(Click-target data)
○ ○ ○ ○
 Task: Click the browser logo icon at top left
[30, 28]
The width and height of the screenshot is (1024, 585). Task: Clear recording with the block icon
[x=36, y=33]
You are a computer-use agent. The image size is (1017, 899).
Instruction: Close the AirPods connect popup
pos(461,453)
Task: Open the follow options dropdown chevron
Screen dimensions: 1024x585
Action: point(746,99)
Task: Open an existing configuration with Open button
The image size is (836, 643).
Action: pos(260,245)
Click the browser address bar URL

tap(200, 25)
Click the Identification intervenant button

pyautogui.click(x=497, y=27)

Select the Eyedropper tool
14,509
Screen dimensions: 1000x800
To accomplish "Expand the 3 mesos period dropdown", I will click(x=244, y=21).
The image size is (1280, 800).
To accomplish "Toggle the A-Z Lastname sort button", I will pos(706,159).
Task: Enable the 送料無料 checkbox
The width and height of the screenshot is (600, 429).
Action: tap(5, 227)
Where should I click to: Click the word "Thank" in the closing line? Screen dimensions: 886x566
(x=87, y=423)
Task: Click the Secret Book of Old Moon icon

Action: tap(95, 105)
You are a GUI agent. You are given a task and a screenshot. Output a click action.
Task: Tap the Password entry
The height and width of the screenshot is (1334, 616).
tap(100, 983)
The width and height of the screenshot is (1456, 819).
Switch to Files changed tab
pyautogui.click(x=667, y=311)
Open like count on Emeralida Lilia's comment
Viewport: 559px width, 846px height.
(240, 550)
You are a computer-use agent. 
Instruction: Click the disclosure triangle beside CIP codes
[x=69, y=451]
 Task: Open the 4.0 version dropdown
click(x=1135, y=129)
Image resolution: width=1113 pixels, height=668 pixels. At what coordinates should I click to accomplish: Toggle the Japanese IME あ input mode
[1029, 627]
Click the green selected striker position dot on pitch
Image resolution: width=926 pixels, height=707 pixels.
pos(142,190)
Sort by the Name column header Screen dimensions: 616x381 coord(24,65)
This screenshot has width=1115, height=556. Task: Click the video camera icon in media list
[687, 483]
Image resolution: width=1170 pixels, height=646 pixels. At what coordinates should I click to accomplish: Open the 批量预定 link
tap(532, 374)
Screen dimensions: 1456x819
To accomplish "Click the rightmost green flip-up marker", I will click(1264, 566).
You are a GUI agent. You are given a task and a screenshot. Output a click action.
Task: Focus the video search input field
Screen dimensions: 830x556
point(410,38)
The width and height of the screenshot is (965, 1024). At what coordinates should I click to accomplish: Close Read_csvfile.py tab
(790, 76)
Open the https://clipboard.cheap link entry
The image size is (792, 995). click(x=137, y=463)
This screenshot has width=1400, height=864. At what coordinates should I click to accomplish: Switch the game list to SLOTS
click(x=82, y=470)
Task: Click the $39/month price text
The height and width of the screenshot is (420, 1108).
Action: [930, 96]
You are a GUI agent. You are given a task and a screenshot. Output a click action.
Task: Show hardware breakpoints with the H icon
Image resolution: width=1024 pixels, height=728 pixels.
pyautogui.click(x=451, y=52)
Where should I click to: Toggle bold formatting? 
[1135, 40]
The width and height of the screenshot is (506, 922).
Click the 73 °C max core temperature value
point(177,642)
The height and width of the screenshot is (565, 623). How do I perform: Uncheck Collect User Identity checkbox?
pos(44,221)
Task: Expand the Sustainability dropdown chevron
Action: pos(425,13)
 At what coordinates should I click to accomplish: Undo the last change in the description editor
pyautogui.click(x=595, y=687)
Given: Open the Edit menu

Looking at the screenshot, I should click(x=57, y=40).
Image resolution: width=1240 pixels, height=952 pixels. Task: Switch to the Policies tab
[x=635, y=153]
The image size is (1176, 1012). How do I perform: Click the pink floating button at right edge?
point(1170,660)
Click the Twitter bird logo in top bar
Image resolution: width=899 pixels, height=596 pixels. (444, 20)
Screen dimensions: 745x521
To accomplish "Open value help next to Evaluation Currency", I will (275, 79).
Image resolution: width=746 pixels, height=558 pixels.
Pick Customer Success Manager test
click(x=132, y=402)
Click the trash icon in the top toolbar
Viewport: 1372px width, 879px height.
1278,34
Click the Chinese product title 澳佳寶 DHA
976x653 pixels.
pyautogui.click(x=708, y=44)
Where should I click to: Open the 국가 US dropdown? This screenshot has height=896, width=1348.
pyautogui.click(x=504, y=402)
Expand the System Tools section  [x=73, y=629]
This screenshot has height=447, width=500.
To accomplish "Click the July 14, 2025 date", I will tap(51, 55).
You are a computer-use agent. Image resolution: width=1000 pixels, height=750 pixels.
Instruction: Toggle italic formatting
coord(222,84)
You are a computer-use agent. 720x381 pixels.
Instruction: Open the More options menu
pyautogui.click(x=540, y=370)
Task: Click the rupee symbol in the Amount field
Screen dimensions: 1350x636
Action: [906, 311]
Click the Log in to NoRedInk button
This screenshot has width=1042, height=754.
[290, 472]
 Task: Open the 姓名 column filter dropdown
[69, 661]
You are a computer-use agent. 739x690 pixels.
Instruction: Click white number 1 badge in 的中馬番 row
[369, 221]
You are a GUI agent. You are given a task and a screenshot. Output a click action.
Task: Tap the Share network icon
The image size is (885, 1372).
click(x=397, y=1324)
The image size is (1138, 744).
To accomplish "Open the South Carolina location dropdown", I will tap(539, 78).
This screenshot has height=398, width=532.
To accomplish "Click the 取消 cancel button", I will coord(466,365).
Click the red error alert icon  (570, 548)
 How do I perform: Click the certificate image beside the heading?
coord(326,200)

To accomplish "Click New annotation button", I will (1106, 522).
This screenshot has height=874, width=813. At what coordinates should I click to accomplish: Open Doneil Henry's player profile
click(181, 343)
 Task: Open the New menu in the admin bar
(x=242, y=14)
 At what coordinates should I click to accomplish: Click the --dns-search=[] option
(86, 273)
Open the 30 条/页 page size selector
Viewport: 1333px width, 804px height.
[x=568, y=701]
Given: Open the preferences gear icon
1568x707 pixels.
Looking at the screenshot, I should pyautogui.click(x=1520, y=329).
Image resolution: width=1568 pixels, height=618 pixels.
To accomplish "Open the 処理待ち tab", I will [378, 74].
○ ○ ○ ○
-- THE PROBLEM --
Could you put the material from the line with "Click the red" through the end of the material into a Markdown table with the columns Number and Record line, numbering each line and leaving out blank lines?

-- RESPONSE --
| Number | Record line |
|---|---|
| 1 | Click the red error alert icon  (570, 548) |
| 2 |  How do I perform: Click the certificate image beside the heading? |
| 3 | coord(326,200) |
| 4 | To accomplish "Click New annotation button", I will (1106, 522). |
| 5 | This screenshot has height=874, width=813. At what coordinates should I click to accomplish: Open Doneil Henry's player profile |
| 6 | click(181, 343) |
| 7 |  Task: Open the New menu in the admin bar |
| 8 | (x=242, y=14) |
| 9 |  At what coordinates should I click to accomplish: Click the --dns-search=[] option |
| 10 | (86, 273) |
| 11 | Open the 30 条/页 page size selector |
| 12 | Viewport: 1333px width, 804px height. |
| 13 | [x=568, y=701] |
| 14 | Given: Open the preferences gear icon |
| 15 | 1568x707 pixels. |
| 16 | Looking at the screenshot, I should pyautogui.click(x=1520, y=329). |
| 17 | Image resolution: width=1568 pixels, height=618 pixels. |
| 18 | To accomplish "Open the 処理待ち tab", I will [378, 74]. |